Text extract:
Obviously, not all dealerships are like that and there can be very honest company cultures and salespeople out there, but the key to making sure that doesn’t happen is to come prepared

The biggest favor you can do for yourself is not depending on dealer financing. Savvy car shoppers go to the bank or credit union first and you’ll see why. 

11 Car Dealer Tricks to Avoid

When you know exactly what you want, how much you want to pay for it, and what rate your limits are on the specifics, your trip to the auto dealer will be much easier. Keeping an eye out for the tactics we’re diving into will be quick to spot and defend against. 

Keep in mind that there are other psychological strategies in play too: 

  • Making you wait or delaying the process
  • Playing the good guy, bad guy act between the car salesman and sales manager
  • Pressing the urgency of buying now

All of these can wear you down throughout the process and make it easier for the dealer to make their money. 

Lying About the Rate That Your Credit Score Qualifies You For

If you don’t know your credit score, then you might not be familiar with the average rate you qualify for with your credit history. Dealers sometimes capitalize on this by raising the interest rate on your new vehicle. 

In some cases, a salesman will imply that your credit score is worse than it is so they can justify charging a higher interest rate.

Prep for your trip to the dealership by pulling your credit score the day before and researching the interest rates for people with similar scores to yours so you aren’t giving away your hard-earned money.

If you don’t know what is a good credit score to buy a car, you can do some research. 

You can also check out the myFICO Loan Savings Calculator for an estimate of what you should be paying in interest based on your credit score. 

The best way to avoid this is by starting your car shopping process by pre-qualifying with multiple lenders to find the best auto loan rates. Then you can get an auto financing pre-approval and show up at the dealership as a cash buyer. 

Rushed Signing Process

When you speed through anything in life, you’re likely to miss a few things. The same is true with the car buying process. 

After being kept in the dealership for hours, it can be tempting to want to sign the papers as quickly as possible so you can do something else with your day, but rushing it might cost you later. 

You should be asking questions about the costs associated with your vehicle loan and what the additional terms and agreements are. If they’re not willing to answer your questions, get someone who can and don’t sign until they’re answered. 

By rushing the signing process, you could miss out on important information like your money factor, added fees, and other dealer tricks. 

And you should never sign off on forms that are incomplete or incorrect. Once you’ve signed it, it’s official and you’ll likely be stuck with the arrangement you signed off on even if it’s not the one you thought you were getting. 

Bait and Switch Offer

There are two common bait and switch tactics when you get to the dealership. The first happens before you even step onto the lot.

Given task 1:
Write out the records verbatim, everything from the line containing "Locate an element" down to the last line of the records.

Records from a dataset
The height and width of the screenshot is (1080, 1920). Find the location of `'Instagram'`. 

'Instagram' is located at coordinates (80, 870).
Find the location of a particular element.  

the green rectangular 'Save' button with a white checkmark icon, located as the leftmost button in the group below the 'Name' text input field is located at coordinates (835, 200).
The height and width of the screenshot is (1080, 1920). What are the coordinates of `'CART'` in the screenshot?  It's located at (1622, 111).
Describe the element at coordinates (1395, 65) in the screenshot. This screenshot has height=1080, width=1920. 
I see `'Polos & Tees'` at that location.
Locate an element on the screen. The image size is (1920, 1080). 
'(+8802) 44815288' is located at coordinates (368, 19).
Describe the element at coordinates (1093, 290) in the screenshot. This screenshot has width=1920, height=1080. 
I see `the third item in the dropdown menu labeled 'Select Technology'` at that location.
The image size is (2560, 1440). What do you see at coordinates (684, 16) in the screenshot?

Given task 2:
From the text on car dealer tricks, copy everything from "The best way" down to "cost you later." word for word.

Problem solution 1:
Locate an element on the screen. The image size is (1920, 1080). 
'(+8802) 44815288' is located at coordinates (368, 19).
Describe the element at coordinates (1093, 290) in the screenshot. This screenshot has width=1920, height=1080. 
I see `the third item in the dropdown menu labeled 'Select Technology'` at that location.
The image size is (2560, 1440). What do you see at coordinates (684, 16) in the screenshot?

Problem solution 2:
The best way to avoid this is by starting your car shopping process by pre-qualifying with multiple lenders to find the best auto loan rates. Then you can get an auto financing pre-approval and show up at the dealership as a cash buyer. 

Rushed Signing Process

When you speed through anything in life, you’re likely to miss a few things. The same is true with the car buying process. 

After being kept in the dealership for hours, it can be tempting to want to sign the papers as quickly as possible so you can do something else with your day, but rushing it might cost you later.